Data Block Start

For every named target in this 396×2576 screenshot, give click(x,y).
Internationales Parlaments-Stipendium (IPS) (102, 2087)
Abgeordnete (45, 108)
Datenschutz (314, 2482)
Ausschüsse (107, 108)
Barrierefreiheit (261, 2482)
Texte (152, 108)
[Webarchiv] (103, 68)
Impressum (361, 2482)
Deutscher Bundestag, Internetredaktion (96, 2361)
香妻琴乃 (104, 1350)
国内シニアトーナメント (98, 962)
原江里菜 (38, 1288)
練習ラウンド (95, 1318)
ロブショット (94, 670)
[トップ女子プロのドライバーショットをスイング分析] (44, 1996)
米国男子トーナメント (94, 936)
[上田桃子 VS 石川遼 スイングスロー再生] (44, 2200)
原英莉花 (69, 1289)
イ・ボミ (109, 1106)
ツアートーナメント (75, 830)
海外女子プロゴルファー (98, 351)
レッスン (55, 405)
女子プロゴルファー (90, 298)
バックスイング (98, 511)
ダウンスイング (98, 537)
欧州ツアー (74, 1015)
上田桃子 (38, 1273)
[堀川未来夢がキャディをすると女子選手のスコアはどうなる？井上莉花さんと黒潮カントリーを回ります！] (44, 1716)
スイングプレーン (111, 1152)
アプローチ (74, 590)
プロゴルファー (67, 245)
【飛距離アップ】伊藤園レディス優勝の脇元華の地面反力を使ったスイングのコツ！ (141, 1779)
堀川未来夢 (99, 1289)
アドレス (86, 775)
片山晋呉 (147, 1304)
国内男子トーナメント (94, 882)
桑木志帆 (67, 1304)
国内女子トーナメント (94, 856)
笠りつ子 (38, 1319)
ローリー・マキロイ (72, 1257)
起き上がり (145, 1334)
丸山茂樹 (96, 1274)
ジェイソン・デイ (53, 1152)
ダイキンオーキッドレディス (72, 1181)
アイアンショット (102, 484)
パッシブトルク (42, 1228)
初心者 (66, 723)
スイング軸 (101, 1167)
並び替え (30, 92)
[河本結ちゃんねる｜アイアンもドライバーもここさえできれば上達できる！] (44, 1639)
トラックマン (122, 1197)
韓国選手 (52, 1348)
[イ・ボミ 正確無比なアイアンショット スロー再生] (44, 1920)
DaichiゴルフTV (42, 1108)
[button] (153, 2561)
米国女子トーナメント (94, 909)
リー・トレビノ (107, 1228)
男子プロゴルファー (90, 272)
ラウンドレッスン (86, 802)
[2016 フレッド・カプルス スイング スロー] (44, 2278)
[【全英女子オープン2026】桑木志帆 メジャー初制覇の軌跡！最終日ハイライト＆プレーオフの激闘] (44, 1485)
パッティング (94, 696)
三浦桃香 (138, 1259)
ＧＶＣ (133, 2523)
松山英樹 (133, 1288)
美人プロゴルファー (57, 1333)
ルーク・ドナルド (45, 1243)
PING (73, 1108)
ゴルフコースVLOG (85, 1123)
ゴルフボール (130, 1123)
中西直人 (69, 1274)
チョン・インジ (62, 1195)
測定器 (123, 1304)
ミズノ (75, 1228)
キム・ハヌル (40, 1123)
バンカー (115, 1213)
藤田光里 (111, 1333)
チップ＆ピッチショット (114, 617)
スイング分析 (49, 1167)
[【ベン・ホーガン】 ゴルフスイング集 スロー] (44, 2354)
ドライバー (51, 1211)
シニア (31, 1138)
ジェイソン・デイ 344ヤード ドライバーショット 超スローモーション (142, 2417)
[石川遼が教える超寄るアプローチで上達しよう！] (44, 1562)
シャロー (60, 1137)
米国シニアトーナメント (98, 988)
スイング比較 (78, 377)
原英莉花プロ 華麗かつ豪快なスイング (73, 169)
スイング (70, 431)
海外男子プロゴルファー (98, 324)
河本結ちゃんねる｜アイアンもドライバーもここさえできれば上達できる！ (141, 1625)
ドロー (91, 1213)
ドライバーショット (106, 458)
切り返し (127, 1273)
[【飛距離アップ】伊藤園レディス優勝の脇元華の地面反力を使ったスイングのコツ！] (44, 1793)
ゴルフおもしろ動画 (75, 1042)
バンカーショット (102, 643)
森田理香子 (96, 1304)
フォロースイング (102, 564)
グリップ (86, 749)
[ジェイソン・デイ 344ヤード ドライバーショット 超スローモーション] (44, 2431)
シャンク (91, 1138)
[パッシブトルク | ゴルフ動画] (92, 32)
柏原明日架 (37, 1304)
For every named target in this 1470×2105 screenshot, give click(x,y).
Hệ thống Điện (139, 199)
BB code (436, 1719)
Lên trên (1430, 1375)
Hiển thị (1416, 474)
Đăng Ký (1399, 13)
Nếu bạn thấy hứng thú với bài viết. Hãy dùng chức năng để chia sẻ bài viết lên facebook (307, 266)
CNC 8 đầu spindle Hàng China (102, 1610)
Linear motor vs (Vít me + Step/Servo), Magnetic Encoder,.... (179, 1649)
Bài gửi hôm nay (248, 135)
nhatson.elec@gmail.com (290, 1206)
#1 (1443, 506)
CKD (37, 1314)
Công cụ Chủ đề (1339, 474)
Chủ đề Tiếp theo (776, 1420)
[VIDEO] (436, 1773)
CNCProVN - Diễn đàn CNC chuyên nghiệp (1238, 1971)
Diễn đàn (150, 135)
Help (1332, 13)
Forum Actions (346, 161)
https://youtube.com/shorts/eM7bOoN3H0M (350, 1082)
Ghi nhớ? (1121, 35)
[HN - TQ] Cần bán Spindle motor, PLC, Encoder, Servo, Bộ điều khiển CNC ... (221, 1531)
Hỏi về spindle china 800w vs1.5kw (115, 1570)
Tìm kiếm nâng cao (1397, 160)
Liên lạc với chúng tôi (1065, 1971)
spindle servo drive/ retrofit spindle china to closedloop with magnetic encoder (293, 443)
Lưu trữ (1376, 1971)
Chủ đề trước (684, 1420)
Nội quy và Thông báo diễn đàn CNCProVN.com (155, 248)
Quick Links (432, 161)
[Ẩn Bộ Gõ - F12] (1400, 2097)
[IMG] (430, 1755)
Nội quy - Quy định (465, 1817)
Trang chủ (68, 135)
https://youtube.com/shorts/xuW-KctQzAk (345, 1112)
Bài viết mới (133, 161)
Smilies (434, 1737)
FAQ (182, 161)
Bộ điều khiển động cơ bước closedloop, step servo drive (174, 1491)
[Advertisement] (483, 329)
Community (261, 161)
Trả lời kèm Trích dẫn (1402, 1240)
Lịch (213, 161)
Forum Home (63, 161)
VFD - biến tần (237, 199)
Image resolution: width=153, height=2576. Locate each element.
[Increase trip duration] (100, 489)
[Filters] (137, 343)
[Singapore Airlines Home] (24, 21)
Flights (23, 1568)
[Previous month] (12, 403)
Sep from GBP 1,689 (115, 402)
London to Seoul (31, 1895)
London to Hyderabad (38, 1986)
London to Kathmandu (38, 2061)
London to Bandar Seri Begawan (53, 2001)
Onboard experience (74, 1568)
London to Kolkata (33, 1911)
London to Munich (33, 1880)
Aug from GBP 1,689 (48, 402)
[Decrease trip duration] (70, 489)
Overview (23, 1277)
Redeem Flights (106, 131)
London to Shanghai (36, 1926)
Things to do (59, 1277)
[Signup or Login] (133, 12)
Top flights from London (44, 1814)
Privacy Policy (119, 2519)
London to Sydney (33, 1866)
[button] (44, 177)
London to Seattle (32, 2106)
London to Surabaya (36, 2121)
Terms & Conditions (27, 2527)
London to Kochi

Data Block End

• **Your goal**:
Repeat exactly, and only, the lines of the records above, starting with the line that contains "https://youtube.com/shorts/eM7bOoN3H0M (350, 1082)" and ending with the final line, both included.

• **Task solution**:
https://youtube.com/shorts/eM7bOoN3H0M (350, 1082)
Ghi nhớ? (1121, 35)
[HN - TQ] Cần bán Spindle motor, PLC, Encoder, Servo, Bộ điều khiển CNC ... (221, 1531)
Hỏi về spindle china 800w vs1.5kw (115, 1570)
Tìm kiếm nâng cao (1397, 160)
Liên lạc với chúng tôi (1065, 1971)
spindle servo drive/ retrofit spindle china to closedloop with magnetic encoder (293, 443)
Lưu trữ (1376, 1971)
Chủ đề trước (684, 1420)
Nội quy và Thông báo diễn đàn CNCProVN.com (155, 248)
Quick Links (432, 161)
[Ẩn Bộ Gõ - F12] (1400, 2097)
[IMG] (430, 1755)
Nội quy - Quy định (465, 1817)
Trang chủ (68, 135)
https://youtube.com/shorts/xuW-KctQzAk (345, 1112)
Bài viết mới (133, 161)
Smilies (434, 1737)
FAQ (182, 161)
Bộ điều khiển động cơ bước closedloop, step servo drive (174, 1491)
[Advertisement] (483, 329)
Community (261, 161)
Trả lời kèm Trích dẫn (1402, 1240)
Lịch (213, 161)
Forum Home (63, 161)
VFD - biến tần (237, 199)
Image resolution: width=153, height=2576. Locate each element.
[Increase trip duration] (100, 489)
[Filters] (137, 343)
[Singapore Airlines Home] (24, 21)
Flights (23, 1568)
[Previous month] (12, 403)
Sep from GBP 1,689 (115, 402)
London to Seoul (31, 1895)
London to Hyderabad (38, 1986)
London to Kathmandu (38, 2061)
London to Bandar Seri Begawan (53, 2001)
Onboard experience (74, 1568)
London to Kolkata (33, 1911)
London to Munich (33, 1880)
Aug from GBP 1,689 (48, 402)
[Decrease trip duration] (70, 489)
Overview (23, 1277)
Redeem Flights (106, 131)
London to Shanghai (36, 1926)
Things to do (59, 1277)
[Signup or Login] (133, 12)
Top flights from London (44, 1814)
Privacy Policy (119, 2519)
London to Sydney (33, 1866)
[button] (44, 177)
London to Seattle (32, 2106)
London to Surabaya (36, 2121)
Terms & Conditions (27, 2527)
London to Kochi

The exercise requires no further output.